Thursday, January 27, 2011

Microsemi - Will Boring-But-Good Be Good Enough?


Even though I typically invest with a multi-year horizon, I am not going to pretend that I don't notice short-term moves in my stocks or that they don't bother me. To that end, then, I'm not all that confident that the Street is going to love the results that Microsemi (Nasdaq: MSCC) just delivered.

Microsemi delivered revenue of $184.4 million, up 22% from the third quarter (and boosted by acquisitions). That's a little bit above the average guess that was out there. Although Microsemi is relatively pro-investor, they don't give a lot of info in the release, so I'll need to listen to the call to get more details on the topline performance.

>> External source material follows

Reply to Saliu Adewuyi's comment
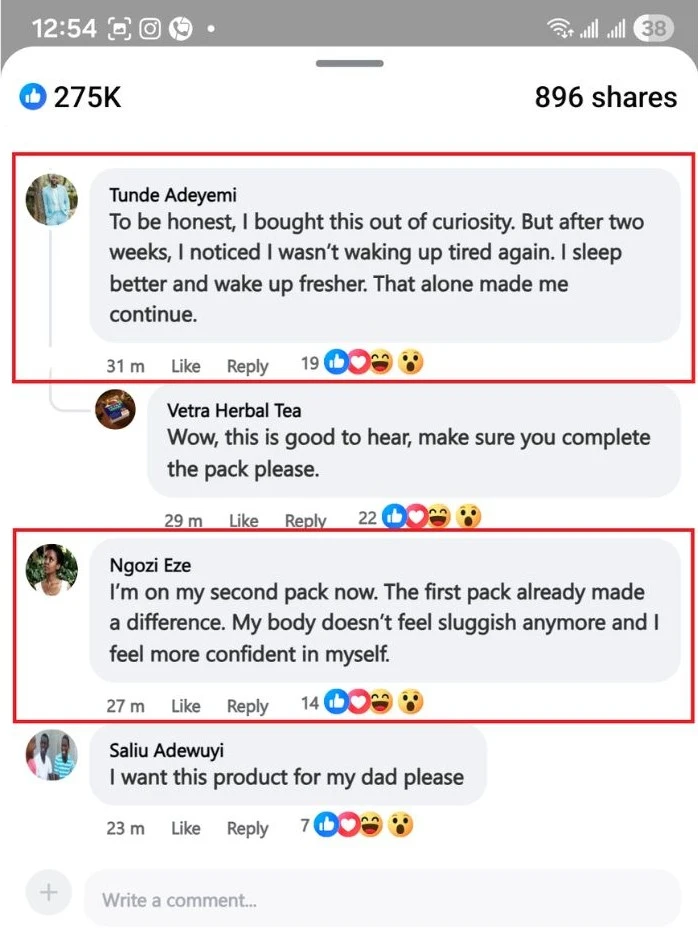This screenshot has width=698, height=942. click(247, 828)
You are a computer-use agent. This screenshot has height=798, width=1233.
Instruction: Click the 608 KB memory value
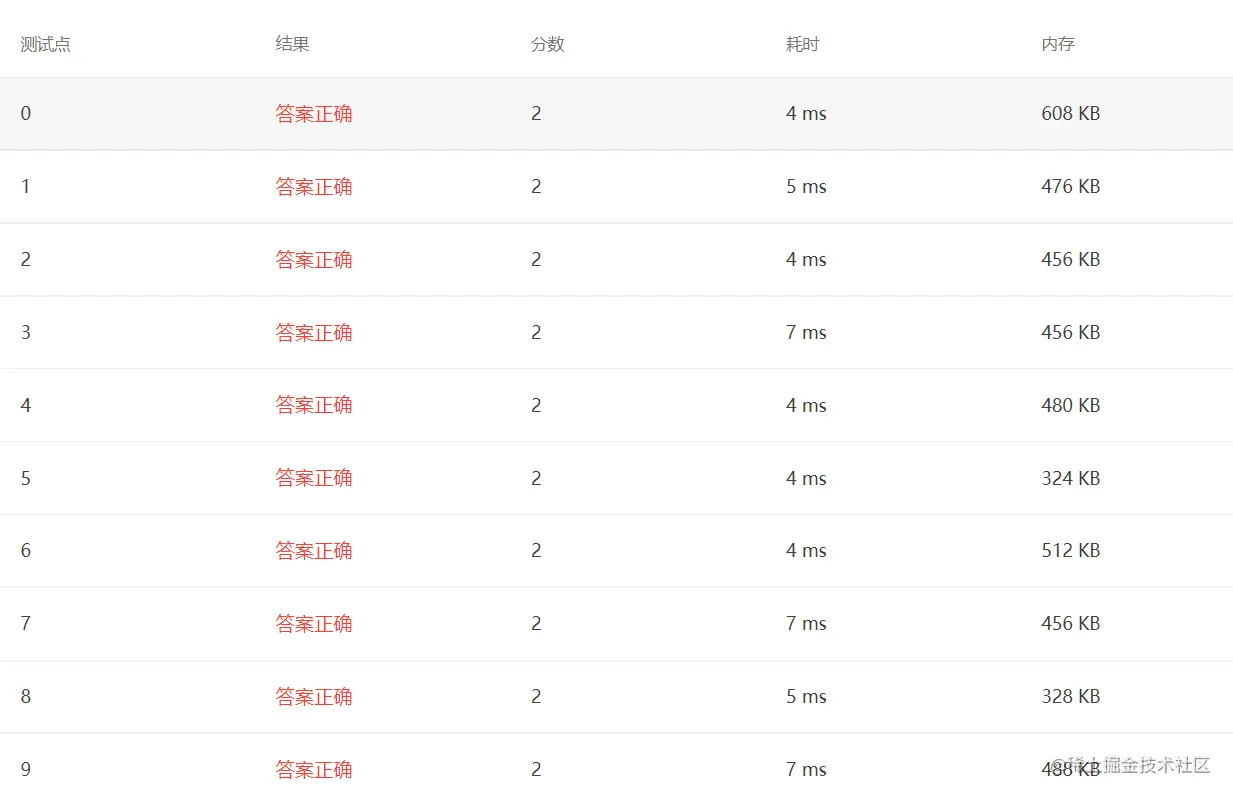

Below the revenue line, Microsemi did alright with profitability Gross margin of of 53.6% (non-GAAP, of course, as this is a tech company) was likewise firmly in the midst of most analyst expectations, and the operating margin of 23% was just a few tenths of a percentage off the median. All in all, Microsemi matched the average estimate. Likewise, the company's guidance for next quarter was consistent with prior expectations.

Who knows what the market will choose to make of it? I consider it a solid quarter from a defensive and often-overlooked semiconductor company. Others may see the lack of a beat-and-raise as a sign to move on to more exciting territory (though the idea of those investors getting into MSCC in the first place is a little amusing).

I intend to write something a bit more insightful after listening to the call and mulling it over a bit. For now, though, I think I'll probably keep my fair value at $28.75, and I would continue to BUY these shares. It's not a go-go growth name like Qualcomm (Nasdaq: QCOM), Broadcom (Nasdaq: BRCM), Cavium (Nasdaq: CAVM) and so on, but it's a well-run business that is undervalued by the Street.